I'm a little bit scared about something like this:
std::map<DWORD, DWORD> tmap;
tmap[0]+=1;
tmap[0]+=1;
tmap[0]+=1;
Since DWORD's are not automatically initialized, I'm always afraid of tmap[0] being a random number that is incremented. How does the map know hot to initialize a DWORD if the runtime does not know how to do it?
Is it guaranteed, that the result is always tmap[0] == 3?
Yes. When a new value is inserted into a map by operator[] it is value-initialized and for built-in numeric types (DWORD is a typedef for built-in type) this means zero.

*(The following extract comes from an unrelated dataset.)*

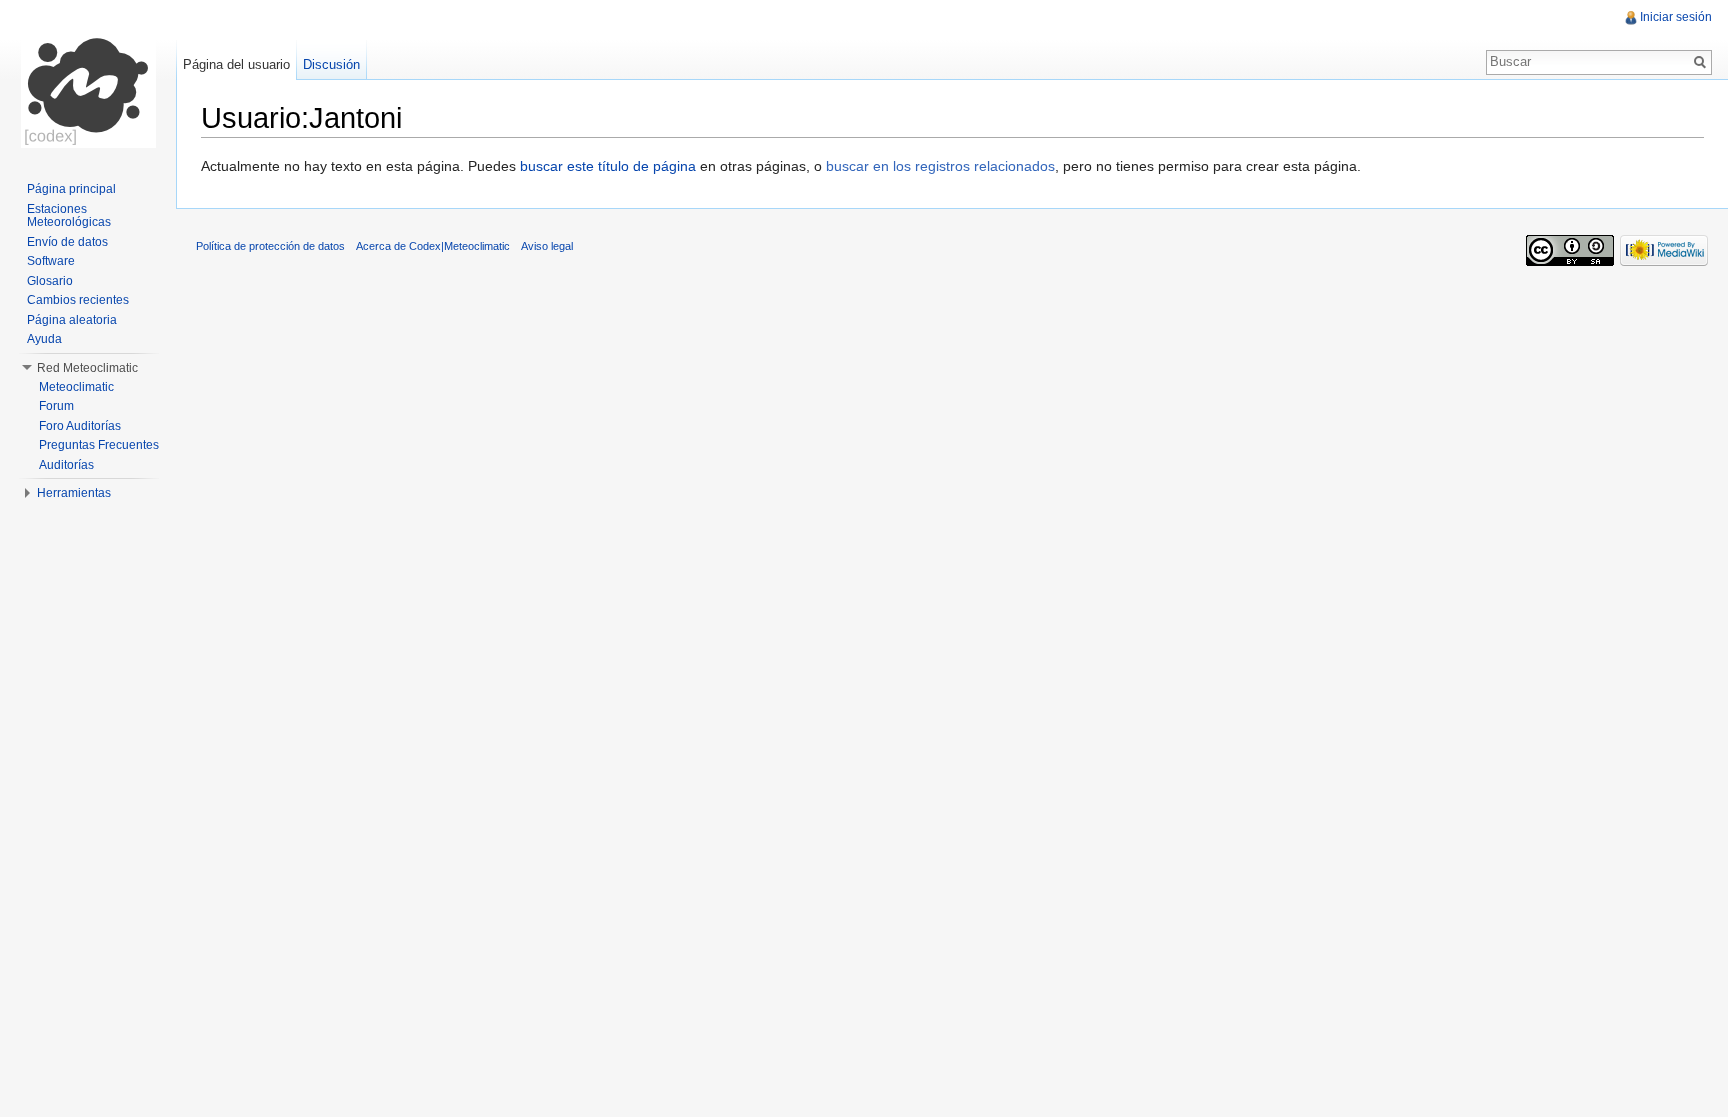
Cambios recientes (78, 300)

Yes. If the key you passed to operator[] doesnot exist, then map will default construct the object and inserts it. In your case it will do DWORD() which will yield a value 0.
The new object, when inserted into the map by [] operator, is value-initialized. It is ensured by the map implementation, i.e. it is done "automatically" in that sense. For objects of type DWORD (assuming it is a scalar type), value-initialization means zero-initialization.
By definition given in 23.3.1.2, operator [] is a shorthand for
(*((insert(make_pair(x, T()))).first)).second
The T() bit is the new object, which will turn into DWORD() in your case. DWORD() is guaranteed to be zero.